• [Task directions]
Reproduce each of the records below word for word, with no changes.

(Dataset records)
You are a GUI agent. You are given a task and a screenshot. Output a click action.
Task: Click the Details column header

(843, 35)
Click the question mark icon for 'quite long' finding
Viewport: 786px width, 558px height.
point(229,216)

• [Exercise result]
You are a GUI agent. You are given a task and a screenshot. Output a click action.
Task: Click the Details column header

(843, 35)
Click the question mark icon for 'quite long' finding
Viewport: 786px width, 558px height.
point(229,216)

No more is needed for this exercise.